« Dîtes-lui que je l’aime » de Romane Bohringer

Romane Bohringer, actrice-réalisatrice, fille de Richard, acteur déjanté, et d’une femme métisse franco-vietnamienne née à Saïgon durant la guerre, Maggy, abandonnée sur place à une famille française (dont le père, militaire, a lui-même été abandonné) qui l’amènera plus tard en France ou elle rencontre Richard avant d’abandonner Romane qui sera élevée par son père, de mener une vie de bohème et de fuir dans l’héroïne dont elle mourra alors que sa fille a 14 ans.

Romane a lu le livre écrit par Clémentine Autain, élue d’extrême gauche tendance écologique-féministe, fille de la comédienne Dominique Laffin, décédée à 33 ans (Clémentine avait 12 ans), prise dans différentes addictions dont l’alcool. La première décide de tourner un film sur ce livre et d’y faire jouer la seconde, tout en interprétant elle-même son propre rôle.
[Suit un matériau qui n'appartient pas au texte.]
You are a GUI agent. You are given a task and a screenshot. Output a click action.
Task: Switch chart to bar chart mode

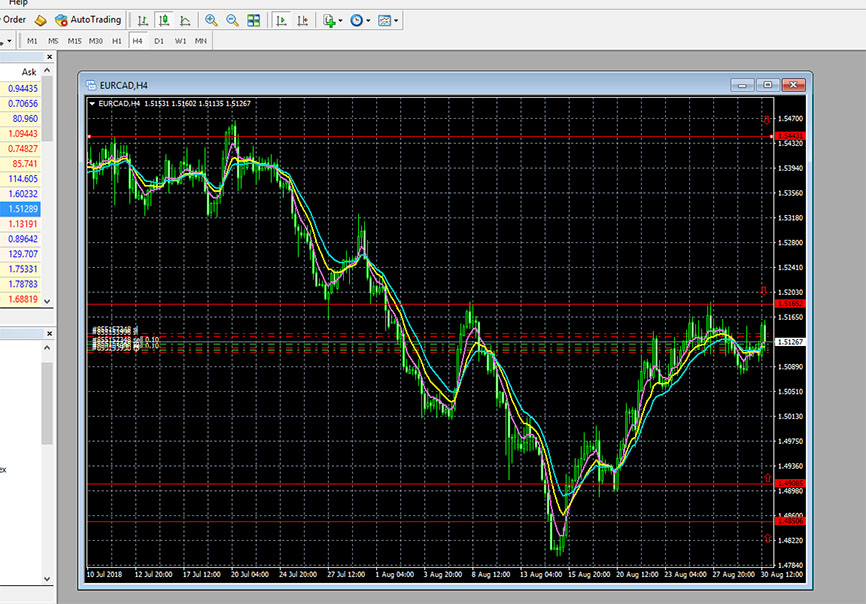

Ce film est conçu comme un récit dialogué entre ces deux femmes, adultes, qui se retournent sur leur enfance, leurs mères respectives et le traumatisme commun de leur « abandon ». Dans une scène avec sa psychothérapeute Romane dit d’ailleurs de sa mère : « elle ne m’a pas abandonnée, elle est partie… » Quelle que soit la façon de qualifier cet acte, départ, mort ou abandon, ces deux femmes ont connu dans les premières années de leur vie ce terrible sentiment d’aimer une mère qui n’est plus là. Le scénario voit Romane et Clémentine plonger dans ce passé émouvant et mystérieux en se penchant sur des photos et des films super-8 de la vraie-vie, en provoquant des rencontres avec des personnes qui ont connu ces mères absentes, toutes deux investies d’ambitions créatrices que leurs addictions les empêcheront de réaliser. Romane va même découvrir que Maggy avait eu des jumeaux avant de rencontrer Richard Bohringer, abandonnés eux aussi… On les retrouve dans ce film qui mêle la réalité avec des scènes de fiction, avec un même fil directeur : l’émotion un peu désespérée de cette recherche de leurs mères pour se colleter avec leurs absences prépondérantes et intolérables. Elles s’interrogent pour savoir s’il faut admirer, regretter, haïr ou plaindre ces Mamans défaillantes, belles et artistes. Elles n’empruntent heureusement aucune de ces voies mais choisissent plutôt d’aller à leur rencontre pour savoir qui étaient-elles et ainsi apaiser leur tourment commun. Romane, qui a deux enfants, fait jouer son jeune garçon dans le film en lui confiant un rôle ironique d’enquêteur sur sa grand-mère et conclue : « avec eux, j’ai cassé cette succession d’abandons dans la famille ».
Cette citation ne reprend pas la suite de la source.